В данном примере Автор создал свое Произведение при помощи сцены, зрительного зала, названия композиции и пюпитра. Все это является Рамой, отгородившей Искусство от Реального Мира зрителей, слушателей, читателей и прочих впустую пердящих потребителей. Извините за примеры, я сегодня опять не просрался.
Определившись с понятиями, перейдем к ЛИТЕРАТУРЕ в контексте Искусства, ХУЙНИ и ЛИТПРОМА. По моему мнению, любую ХУЙНЮ, заключенную в Раму ЛИТПРОМА, разумно считать ЛИТЕРАТУРОЙ. Понимая под последней только лишь ХУЙНЮ, нравящуюся Редакции, мы неизбежно скатываемся в конфликты аксиологического характера. Нагружая слово "ЛИТЕРАТУРА" дополнительным смыслом "пиздато написанная ХУЙНЯ", мы преумножаем сущности без потребности. Потому что для непиздато написанной ХУЙНИ придется вводить понятие НЕДОЛИТЕРАТУРА. То же самое происходит, когда под ЛИТЕРАТУРОЙ подразумевается "ХУЙНЯ на интересную тему". Ограничивая смысловое пространство понятия "ЛИТЕРАТУРА" личными стилистическими предпочтениями и диапазоном интересов, ценитель Высокого становится на скользкий путь снобизма, ведущий к жопоебле.
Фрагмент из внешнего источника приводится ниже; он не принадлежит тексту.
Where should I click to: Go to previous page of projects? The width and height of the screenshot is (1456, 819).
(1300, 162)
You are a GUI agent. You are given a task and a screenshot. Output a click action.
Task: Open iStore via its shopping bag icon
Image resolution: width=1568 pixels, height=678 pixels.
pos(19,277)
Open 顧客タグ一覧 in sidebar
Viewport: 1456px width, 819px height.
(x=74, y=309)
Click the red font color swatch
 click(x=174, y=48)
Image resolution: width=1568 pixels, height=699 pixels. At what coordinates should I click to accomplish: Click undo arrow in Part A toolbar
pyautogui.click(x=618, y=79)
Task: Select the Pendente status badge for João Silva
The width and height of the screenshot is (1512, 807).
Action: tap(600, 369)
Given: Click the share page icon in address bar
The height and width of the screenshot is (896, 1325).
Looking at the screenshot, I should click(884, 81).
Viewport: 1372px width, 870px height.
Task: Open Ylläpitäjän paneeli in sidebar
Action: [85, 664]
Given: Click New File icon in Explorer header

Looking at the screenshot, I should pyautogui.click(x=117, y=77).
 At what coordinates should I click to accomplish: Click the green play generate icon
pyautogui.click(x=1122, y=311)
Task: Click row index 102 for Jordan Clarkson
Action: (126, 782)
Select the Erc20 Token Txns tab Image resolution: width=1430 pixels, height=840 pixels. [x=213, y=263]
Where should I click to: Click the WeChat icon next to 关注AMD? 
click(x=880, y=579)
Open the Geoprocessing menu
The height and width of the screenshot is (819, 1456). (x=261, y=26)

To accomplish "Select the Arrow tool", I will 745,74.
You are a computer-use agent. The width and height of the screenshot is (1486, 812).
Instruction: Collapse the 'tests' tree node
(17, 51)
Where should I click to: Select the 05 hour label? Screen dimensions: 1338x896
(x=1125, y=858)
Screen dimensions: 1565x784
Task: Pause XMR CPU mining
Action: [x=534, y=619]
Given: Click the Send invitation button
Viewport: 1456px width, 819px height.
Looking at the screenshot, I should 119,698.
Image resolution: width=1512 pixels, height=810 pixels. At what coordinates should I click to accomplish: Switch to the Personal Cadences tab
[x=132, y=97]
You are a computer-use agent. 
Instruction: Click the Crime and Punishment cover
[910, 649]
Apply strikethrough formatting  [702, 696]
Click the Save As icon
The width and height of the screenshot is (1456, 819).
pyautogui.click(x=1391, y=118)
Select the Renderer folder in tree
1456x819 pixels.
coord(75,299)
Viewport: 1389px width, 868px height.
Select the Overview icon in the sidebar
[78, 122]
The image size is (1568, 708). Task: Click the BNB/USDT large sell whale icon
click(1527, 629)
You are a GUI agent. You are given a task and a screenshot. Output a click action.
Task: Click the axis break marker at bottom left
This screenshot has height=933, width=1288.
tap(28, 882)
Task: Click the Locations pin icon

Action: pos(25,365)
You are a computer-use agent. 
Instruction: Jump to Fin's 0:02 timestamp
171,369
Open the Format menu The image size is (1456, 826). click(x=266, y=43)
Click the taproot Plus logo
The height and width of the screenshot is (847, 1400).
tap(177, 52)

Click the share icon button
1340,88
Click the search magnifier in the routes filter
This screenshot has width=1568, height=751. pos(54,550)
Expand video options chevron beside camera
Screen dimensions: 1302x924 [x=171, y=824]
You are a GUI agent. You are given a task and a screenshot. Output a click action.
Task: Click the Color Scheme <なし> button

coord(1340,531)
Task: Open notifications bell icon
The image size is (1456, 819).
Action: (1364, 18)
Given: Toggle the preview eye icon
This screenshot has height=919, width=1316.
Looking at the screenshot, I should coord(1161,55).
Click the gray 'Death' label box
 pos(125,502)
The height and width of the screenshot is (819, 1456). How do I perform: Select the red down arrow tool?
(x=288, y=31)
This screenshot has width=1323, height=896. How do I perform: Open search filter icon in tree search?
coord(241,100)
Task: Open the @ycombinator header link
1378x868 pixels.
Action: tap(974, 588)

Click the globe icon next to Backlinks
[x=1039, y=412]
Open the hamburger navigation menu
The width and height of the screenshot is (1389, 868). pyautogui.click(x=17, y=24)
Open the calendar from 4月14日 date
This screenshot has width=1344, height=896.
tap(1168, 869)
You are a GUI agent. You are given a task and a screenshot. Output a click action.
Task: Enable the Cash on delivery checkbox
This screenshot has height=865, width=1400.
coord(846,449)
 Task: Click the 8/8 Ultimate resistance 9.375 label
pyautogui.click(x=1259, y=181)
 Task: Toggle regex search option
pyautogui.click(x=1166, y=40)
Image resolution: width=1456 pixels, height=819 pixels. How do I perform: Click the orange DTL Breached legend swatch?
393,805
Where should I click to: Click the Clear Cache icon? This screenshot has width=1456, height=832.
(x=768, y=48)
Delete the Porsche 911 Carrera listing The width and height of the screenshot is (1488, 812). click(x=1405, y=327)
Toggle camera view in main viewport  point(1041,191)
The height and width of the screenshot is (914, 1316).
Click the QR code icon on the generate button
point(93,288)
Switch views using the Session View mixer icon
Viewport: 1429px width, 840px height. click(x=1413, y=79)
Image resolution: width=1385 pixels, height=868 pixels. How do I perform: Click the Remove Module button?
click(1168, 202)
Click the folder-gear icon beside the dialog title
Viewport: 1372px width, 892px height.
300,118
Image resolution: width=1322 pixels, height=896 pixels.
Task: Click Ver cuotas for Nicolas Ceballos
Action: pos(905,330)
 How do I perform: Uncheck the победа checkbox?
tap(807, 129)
В девятнадцатом веке не мыслили художественного текста без многоабзацного описания природы сквозь призму психологического состояния героя. Сегодня достаточно упомянуть: "Кругом был лес, поцоны. Я присел под жимолость, хорошенько просрался. Затем улыбнулся. Резкая мысль алмазной струей взрезала мой мозг изнутри, потому что это все-таки художественный розкас", - и читатель видит сразу всю картину. Во времена Белинского это было бы ГиХШП. Сегодня пьяный редактор отправляет такое в раздел ЗА ЖИЗНЬ.
Не нужно иметь хрустальное яйцо, чтобы увидеть куда движется современная ЛИТЕРАТУРА. Дальновидные редакторы ЛИТПРОМА могли бы стать авангардом критической мысли, убрав вкусовщические разделы, а взамен добавив жанровые - МОИ ПЕРВЫЕ СТИХИ, У МЕНЯ ПМС, У МЕНЯ ВМС, У МЕНЯ КАНДИДОЗ, Я СЕГОДНЯ НЕ ПРОСРАЛСЯ и т.п.
Не передать словами чувство эйфорического облегчения, охватившее меня, когда я узнал об Искусстве и ХУЙНЕ всю правду. С тех пор я Писатель. Мой друг Денис так и не захотел романа о себе. Он прочно стабилизировался супервайзером в "Эльдорадо", мечтает о тимбилдинге и не задумывается о дауншифтинге.
Поэтому я пишу совершенно другой роман - о советском первокласснике, проснувшемся в "Техносиле" с мерчендайзерским бэджиком вместо октябрятской звездочки. Его сон - это огромный путь к Себе, проделанный переделанным поколением.